Examining the Impact of Ecological Contexts on Gender Disparity in Federal Sentencing

Pages 466-502 | Published online: 07 May 2018
 

Abstract

Gender disparity in sentencing outcomes has been well established in literature. Recent research has increasingly paid attention to social contexts within which judicial decision-making occurs. This study combines these two lines of research by dissecting the nature of gender disparity through ecological lenses. Using 2008–2010 federal sentencing data, we examine the roles of religious and political conservatism in affecting gender-based sentencing disparity. We find that religious and political conservatism reduces gender disparity, with the female discount dissipating in court communities with higher levels of religious and political conservatism. We also find that the conditioning effects of both religious conservatism and political conservatism on gender disparity further interact with race, with black female defendants more likely to be influenced by religious and political conservatism than their white counterparts. Overall, this study contributes to sentencing literature by demonstrating that gender disparity is deeply entrenched in the ecological contexts of court communities.

Acknowledgements

We want to thank Cassia Spohn and Kevin Wright for their feedbacks on the previous draft. We also want to thank the Editor and anonymous reviewers for their constructive feedback and insights.

Notes

1 The sole exception is Helms and Jacobs (Citation2002) that found political conservatism amplified gender disparity such that female defendants were accorded more preferential treatment over their male counterparts in courts with higher levels of political conservatism than female defendants in courts with lower levels of political conservatism.

2 One exception is a study conducted by Ulmer and his colleagues (Ulmer, Bader, & Gault, Citation2008). Specifically, Ulmer and colleagues found that counties with higher levels of religious homogeneity were more likely to incarcerate defendants, and that both the religious heterogeneity and percent conservative Protestant intensified the effects of offense severity on the odds of incarceration. In sum, Ulmer and colleagues demonstrated that religious context may influence court actors’ perceptions of defendants and in turn shape court outcomes in a complex way.

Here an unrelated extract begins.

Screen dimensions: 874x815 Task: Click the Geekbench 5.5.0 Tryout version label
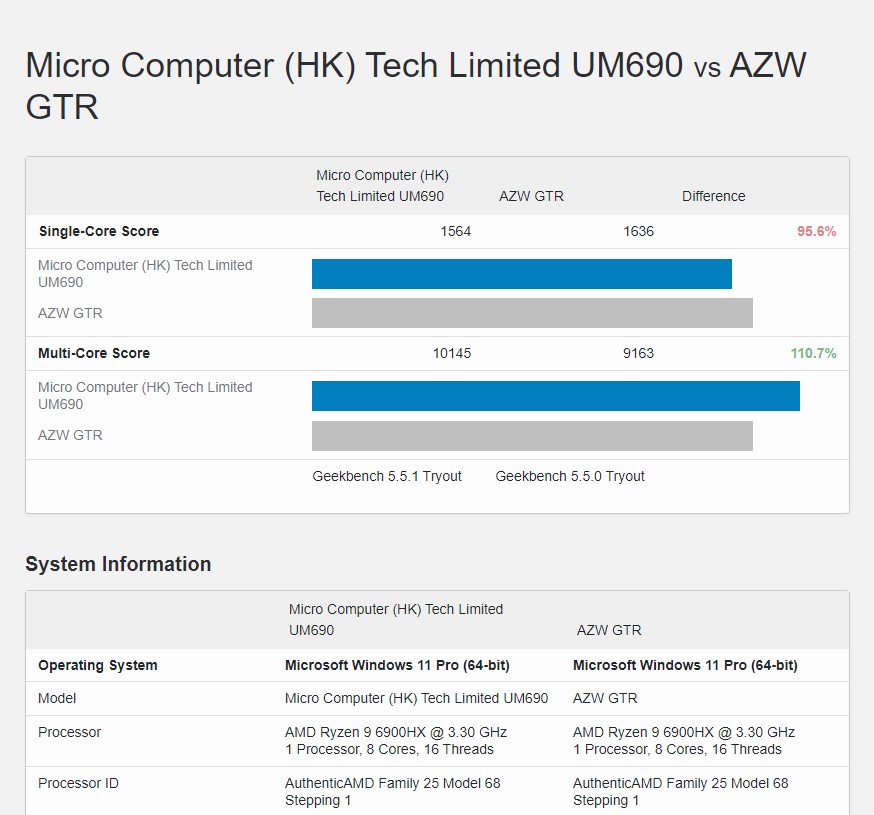[x=570, y=476]
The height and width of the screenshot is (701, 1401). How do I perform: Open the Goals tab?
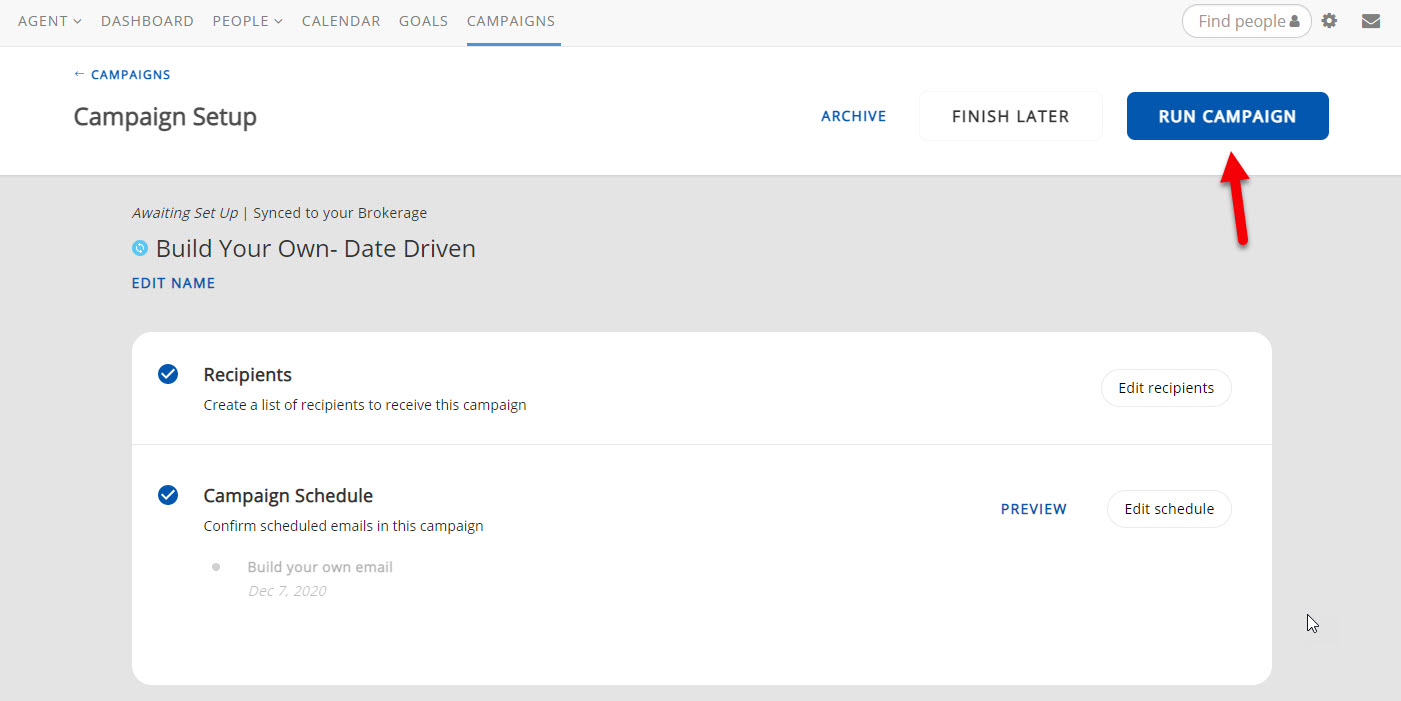pyautogui.click(x=423, y=21)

3 On the other hand, it is also possible that female defendants adjudicated in communities with higher levels of religious conservatism may be treated more leniently than their counterparts in less conservative communities, which may lead to a greater gender disparity in communities with higher levels of religious conservatism. This may be due to the possibility that judges in more religiously conservative communities also encounter strong pressure from the communities to protect families and to value the role of the husband as a form of informal social control. In fact, this expectation is more in line with the theoretical argument made by Kruttschnitt (Citation1982) and Kruttschnitt and Green (Citation1984)—that is, female defendants may be accorded leniency in formal social control because of a higher level of informal social control in their lives. If this were the case, gender disparity favoring female defendants may be amplified by religious conservatism such that the extent of gender disparity in sentencing is greater in jurisdictions with higher levels of religious conservatism.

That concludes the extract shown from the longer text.